Problem requirements:
Return the material below without changes, starting with the line that contains "In order to click on tag-icon" and going on through the line that contains "center [612, 95].".

Data under study:
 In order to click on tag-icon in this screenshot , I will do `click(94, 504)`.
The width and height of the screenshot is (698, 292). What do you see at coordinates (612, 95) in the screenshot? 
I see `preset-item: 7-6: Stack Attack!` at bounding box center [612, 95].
...
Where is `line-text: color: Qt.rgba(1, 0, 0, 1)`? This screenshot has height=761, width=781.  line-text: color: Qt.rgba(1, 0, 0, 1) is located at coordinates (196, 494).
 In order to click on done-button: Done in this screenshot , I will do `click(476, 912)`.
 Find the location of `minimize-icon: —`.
--
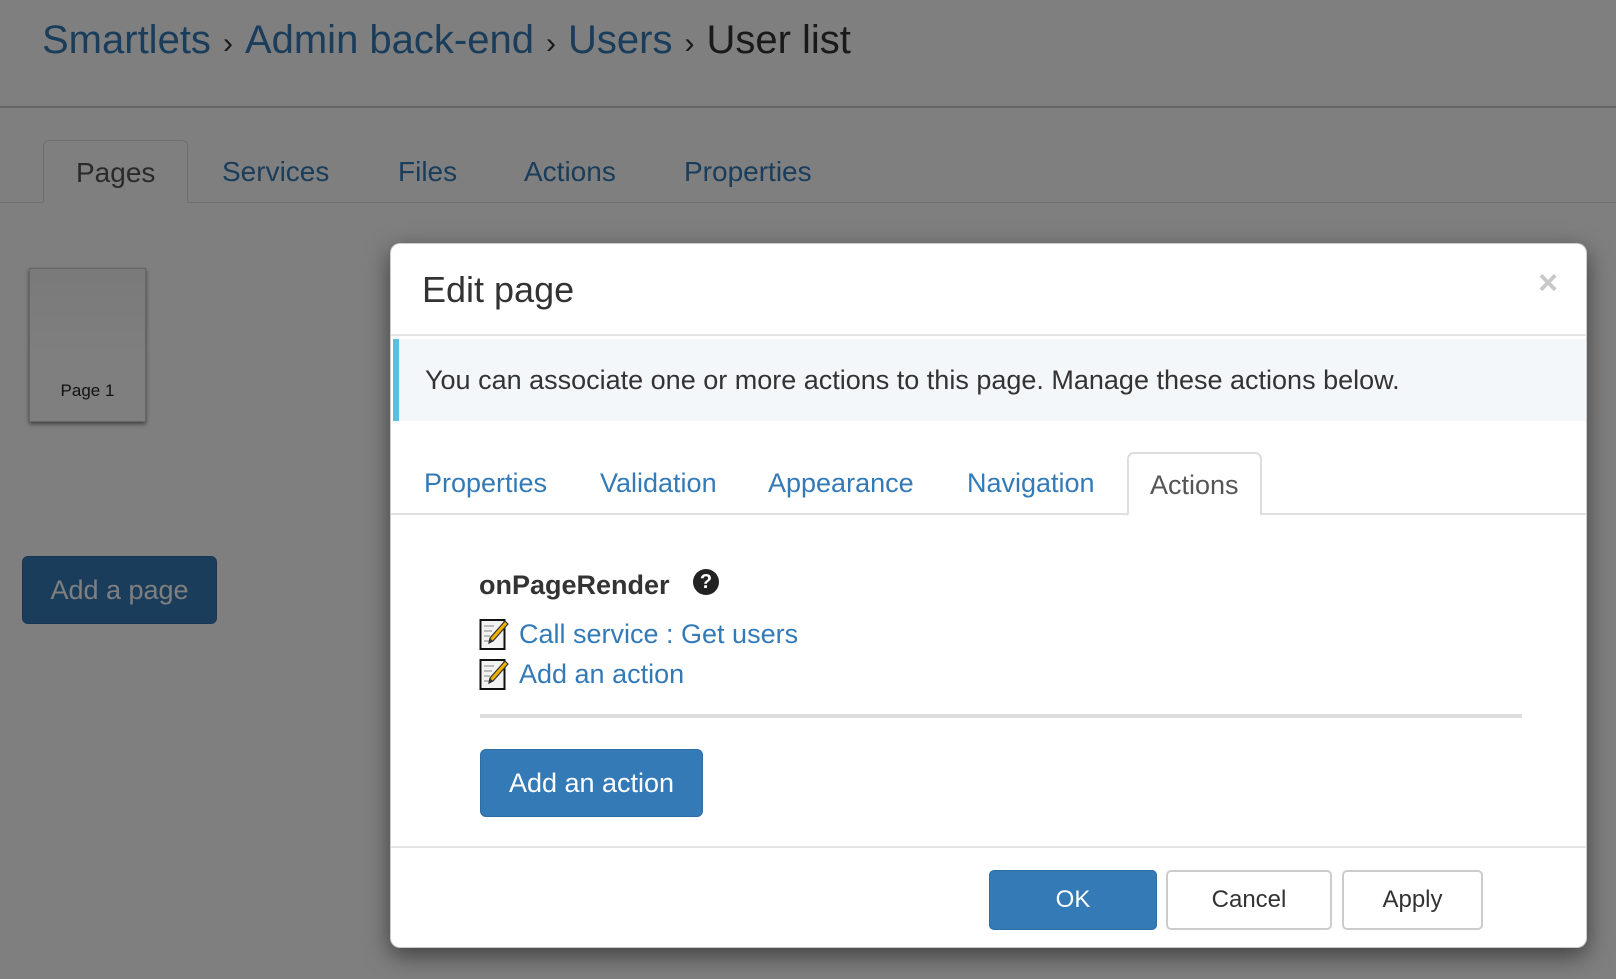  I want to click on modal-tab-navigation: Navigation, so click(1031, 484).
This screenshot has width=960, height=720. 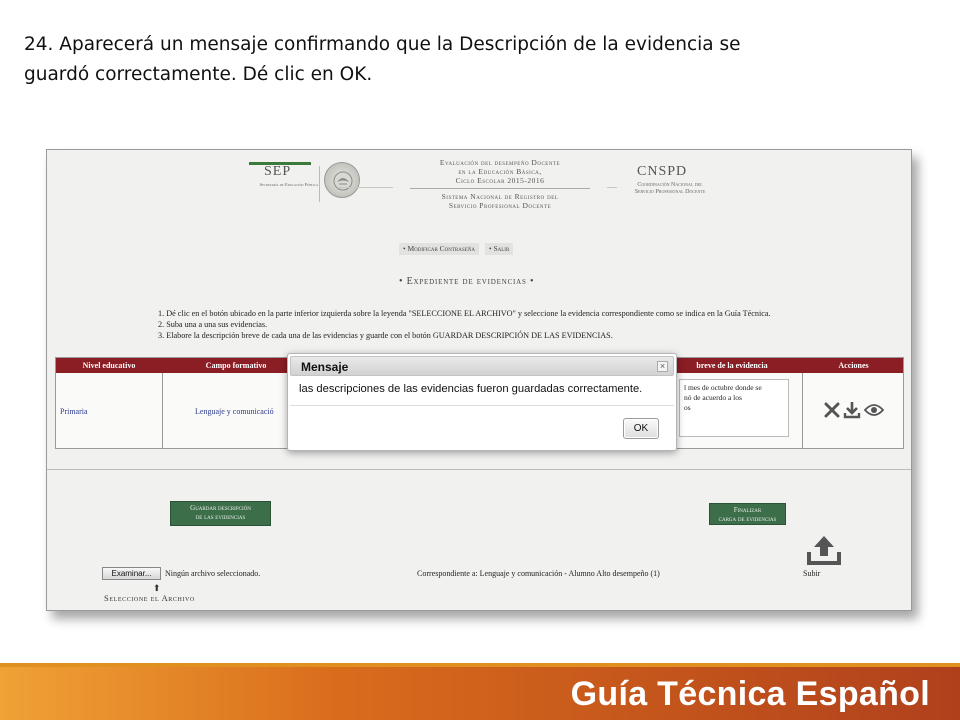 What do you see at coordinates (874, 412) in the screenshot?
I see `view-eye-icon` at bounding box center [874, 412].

Expected output:
 In order to click on tag-icon in this screenshot , I will do `click(94, 504)`.
The width and height of the screenshot is (698, 292). What do you see at coordinates (612, 95) in the screenshot? 
I see `preset-item: 7-6: Stack Attack!` at bounding box center [612, 95].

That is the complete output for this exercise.